• What is needed: Within the entries that follow, report how many lines contain the word "bottom", giving the number by itself.

──────── Material for this exercise

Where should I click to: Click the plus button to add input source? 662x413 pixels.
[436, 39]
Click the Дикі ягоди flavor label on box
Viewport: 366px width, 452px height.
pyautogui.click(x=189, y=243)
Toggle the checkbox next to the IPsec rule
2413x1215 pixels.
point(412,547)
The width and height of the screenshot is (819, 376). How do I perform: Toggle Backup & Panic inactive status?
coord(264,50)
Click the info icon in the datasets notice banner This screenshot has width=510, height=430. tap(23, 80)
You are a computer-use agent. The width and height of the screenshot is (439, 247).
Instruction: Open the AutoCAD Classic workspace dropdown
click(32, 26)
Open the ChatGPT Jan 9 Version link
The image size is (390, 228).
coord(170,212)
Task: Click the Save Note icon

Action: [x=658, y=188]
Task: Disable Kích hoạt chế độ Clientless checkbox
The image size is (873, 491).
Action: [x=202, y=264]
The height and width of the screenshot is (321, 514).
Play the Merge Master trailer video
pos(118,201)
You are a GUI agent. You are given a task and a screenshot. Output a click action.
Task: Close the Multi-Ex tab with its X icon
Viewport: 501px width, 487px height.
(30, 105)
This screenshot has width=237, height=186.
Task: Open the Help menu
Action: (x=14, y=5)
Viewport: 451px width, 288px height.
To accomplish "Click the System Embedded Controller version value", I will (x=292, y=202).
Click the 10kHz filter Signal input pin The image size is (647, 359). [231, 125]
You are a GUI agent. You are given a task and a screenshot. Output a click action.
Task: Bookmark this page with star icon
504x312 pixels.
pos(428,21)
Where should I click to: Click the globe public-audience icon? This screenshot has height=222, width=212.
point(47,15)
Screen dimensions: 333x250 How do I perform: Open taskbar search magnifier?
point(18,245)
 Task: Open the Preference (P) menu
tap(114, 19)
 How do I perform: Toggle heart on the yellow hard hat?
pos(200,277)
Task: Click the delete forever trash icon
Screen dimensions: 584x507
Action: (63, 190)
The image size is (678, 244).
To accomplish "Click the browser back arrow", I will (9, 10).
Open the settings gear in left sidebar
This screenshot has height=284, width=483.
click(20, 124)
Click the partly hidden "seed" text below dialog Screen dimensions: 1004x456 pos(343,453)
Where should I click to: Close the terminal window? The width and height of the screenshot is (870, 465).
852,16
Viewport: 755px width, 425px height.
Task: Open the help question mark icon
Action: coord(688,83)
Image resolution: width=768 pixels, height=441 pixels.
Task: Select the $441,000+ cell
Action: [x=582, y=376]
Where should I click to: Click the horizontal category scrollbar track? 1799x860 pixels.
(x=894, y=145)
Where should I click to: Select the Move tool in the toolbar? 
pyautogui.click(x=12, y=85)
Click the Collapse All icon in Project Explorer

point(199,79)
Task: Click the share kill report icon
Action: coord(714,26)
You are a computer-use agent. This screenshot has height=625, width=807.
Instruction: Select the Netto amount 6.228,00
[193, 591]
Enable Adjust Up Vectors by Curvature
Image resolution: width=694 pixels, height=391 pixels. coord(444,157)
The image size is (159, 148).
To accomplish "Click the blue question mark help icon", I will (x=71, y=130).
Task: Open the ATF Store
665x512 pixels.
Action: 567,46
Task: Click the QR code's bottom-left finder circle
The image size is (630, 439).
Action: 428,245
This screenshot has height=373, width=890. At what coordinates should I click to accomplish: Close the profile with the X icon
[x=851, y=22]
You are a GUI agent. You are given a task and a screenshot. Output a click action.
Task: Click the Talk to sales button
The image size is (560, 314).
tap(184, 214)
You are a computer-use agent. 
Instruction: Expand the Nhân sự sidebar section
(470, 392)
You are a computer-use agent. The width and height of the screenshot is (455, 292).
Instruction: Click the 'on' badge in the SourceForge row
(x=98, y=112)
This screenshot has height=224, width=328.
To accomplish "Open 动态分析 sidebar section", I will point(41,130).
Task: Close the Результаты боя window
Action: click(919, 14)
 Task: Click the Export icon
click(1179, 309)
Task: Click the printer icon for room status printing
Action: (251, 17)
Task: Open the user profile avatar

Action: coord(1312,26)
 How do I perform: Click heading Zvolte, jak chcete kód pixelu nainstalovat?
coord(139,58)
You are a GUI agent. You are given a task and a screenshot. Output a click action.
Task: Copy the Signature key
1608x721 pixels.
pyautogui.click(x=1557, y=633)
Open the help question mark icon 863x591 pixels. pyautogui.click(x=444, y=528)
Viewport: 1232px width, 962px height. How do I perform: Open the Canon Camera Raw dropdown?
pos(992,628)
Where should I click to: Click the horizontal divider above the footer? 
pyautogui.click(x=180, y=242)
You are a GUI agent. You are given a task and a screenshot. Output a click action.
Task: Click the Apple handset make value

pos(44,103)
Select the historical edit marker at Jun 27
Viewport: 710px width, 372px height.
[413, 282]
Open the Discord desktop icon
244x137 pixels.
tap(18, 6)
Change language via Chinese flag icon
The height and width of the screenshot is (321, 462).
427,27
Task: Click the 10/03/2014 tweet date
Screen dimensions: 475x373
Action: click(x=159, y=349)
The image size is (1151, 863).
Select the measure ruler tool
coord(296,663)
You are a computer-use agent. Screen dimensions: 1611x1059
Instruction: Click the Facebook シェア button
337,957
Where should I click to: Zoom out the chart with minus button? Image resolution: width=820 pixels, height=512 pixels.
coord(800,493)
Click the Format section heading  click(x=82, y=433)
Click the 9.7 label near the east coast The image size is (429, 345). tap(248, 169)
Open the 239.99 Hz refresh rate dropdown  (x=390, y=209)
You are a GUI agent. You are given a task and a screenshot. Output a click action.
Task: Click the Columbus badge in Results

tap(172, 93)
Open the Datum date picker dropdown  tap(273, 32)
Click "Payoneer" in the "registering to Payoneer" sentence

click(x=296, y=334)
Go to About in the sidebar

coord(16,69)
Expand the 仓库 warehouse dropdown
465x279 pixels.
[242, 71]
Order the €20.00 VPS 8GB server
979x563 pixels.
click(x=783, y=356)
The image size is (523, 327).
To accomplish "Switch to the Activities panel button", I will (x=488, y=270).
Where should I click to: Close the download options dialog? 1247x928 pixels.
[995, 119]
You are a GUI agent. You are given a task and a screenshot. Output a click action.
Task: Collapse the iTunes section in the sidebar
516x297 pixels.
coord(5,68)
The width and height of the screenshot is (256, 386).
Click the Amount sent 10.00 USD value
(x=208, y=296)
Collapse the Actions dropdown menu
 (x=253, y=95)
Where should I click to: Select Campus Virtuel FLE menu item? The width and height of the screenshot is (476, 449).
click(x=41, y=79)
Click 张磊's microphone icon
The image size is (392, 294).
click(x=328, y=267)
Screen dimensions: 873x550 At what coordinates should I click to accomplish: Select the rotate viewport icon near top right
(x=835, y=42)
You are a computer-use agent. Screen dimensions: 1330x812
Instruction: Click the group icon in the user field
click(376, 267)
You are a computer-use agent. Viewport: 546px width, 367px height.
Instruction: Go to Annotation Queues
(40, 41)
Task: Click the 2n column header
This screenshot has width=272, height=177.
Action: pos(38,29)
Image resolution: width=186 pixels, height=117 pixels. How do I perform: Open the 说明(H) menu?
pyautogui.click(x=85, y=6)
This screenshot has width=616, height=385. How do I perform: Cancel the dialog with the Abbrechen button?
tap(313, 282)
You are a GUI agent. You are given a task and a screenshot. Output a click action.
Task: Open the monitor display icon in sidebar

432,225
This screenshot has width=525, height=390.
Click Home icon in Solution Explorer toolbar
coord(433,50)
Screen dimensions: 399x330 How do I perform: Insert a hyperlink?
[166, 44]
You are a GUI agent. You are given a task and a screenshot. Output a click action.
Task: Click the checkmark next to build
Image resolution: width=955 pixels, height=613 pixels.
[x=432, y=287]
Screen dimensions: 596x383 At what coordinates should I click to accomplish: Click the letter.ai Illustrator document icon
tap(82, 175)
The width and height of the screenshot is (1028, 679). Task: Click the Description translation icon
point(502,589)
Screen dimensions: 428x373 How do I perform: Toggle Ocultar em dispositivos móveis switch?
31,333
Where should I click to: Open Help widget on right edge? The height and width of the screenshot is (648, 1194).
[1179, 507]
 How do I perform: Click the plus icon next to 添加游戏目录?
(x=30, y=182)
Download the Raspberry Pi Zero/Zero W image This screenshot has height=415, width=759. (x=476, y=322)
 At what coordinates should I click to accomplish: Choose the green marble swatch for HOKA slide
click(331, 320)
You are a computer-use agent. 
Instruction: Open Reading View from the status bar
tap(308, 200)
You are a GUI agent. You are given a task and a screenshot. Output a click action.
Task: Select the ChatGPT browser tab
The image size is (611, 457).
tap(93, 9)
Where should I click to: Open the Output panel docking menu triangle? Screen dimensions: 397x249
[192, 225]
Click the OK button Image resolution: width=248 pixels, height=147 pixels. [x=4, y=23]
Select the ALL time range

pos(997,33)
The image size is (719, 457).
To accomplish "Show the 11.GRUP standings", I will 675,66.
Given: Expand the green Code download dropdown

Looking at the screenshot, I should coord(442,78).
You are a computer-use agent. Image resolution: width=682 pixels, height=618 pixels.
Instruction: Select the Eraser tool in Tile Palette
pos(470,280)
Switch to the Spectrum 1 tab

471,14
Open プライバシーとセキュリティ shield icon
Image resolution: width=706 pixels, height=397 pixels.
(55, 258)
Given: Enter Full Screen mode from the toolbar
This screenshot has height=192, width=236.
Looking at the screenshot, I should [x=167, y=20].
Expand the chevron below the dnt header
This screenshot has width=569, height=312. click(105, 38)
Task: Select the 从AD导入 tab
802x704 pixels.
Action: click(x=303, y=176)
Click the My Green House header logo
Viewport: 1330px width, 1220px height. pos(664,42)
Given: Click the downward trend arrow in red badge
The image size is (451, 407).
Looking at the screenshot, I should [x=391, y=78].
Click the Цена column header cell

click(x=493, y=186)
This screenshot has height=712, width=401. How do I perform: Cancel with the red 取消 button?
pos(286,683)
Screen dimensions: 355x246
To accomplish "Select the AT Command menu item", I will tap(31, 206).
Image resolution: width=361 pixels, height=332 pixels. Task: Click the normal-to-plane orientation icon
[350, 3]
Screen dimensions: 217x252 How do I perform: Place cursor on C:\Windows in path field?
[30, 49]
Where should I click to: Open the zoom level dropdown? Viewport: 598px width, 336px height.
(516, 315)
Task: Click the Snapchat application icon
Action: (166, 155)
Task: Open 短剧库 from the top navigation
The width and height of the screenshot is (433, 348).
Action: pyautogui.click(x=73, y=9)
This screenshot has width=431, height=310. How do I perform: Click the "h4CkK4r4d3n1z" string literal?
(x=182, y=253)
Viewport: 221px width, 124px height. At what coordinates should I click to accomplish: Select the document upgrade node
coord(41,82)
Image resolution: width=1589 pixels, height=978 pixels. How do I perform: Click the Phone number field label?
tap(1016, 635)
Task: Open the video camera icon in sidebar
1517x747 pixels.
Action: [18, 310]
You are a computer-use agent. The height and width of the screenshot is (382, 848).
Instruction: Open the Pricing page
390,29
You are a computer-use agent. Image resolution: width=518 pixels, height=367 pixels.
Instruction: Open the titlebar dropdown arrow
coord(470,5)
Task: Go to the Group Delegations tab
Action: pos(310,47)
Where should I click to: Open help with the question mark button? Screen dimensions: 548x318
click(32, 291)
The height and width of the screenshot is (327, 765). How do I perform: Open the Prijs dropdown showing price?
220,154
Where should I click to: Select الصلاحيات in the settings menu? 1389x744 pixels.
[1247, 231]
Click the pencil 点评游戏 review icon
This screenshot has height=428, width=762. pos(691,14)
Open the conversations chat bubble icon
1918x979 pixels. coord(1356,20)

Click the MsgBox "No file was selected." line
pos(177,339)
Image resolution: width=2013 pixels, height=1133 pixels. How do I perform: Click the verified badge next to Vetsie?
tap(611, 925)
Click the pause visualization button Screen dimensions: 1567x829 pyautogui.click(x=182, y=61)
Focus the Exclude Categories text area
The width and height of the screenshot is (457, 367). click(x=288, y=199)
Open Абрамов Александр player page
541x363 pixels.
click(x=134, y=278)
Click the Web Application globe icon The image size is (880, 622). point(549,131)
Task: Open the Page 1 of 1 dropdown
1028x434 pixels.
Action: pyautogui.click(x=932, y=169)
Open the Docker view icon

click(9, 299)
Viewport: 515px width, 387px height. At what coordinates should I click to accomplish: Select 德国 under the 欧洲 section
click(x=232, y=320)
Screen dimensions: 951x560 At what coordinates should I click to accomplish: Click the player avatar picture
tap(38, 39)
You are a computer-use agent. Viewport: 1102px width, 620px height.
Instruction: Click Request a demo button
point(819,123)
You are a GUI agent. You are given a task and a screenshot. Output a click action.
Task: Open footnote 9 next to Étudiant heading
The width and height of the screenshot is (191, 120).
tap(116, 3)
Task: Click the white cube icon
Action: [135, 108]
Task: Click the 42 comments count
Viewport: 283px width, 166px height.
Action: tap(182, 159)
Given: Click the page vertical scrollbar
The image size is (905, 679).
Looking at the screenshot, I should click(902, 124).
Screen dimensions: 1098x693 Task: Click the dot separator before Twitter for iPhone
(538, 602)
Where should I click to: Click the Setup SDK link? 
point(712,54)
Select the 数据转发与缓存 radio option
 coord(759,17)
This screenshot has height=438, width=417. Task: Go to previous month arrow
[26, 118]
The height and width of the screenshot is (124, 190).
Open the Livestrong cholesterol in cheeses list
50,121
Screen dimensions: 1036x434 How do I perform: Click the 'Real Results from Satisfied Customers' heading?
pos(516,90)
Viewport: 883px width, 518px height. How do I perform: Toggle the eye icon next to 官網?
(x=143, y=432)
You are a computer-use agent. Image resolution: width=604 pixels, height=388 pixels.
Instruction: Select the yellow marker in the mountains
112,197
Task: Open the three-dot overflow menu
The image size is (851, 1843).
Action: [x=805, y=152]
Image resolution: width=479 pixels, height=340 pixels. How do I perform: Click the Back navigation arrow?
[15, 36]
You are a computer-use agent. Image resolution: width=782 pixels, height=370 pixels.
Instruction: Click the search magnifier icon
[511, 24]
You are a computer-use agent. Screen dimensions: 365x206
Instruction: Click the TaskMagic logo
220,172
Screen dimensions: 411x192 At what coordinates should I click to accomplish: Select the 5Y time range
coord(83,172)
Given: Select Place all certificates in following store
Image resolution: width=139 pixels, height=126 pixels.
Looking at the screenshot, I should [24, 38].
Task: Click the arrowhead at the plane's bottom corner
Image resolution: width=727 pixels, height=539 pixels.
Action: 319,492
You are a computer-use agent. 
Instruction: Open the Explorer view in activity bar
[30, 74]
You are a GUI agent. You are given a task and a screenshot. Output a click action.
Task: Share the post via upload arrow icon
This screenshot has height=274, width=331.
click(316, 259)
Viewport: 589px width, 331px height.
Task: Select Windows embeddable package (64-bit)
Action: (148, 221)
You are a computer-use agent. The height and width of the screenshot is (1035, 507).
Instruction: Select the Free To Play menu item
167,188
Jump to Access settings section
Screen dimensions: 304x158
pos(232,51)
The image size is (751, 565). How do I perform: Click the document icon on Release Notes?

────────────────

• Exercise solution: 2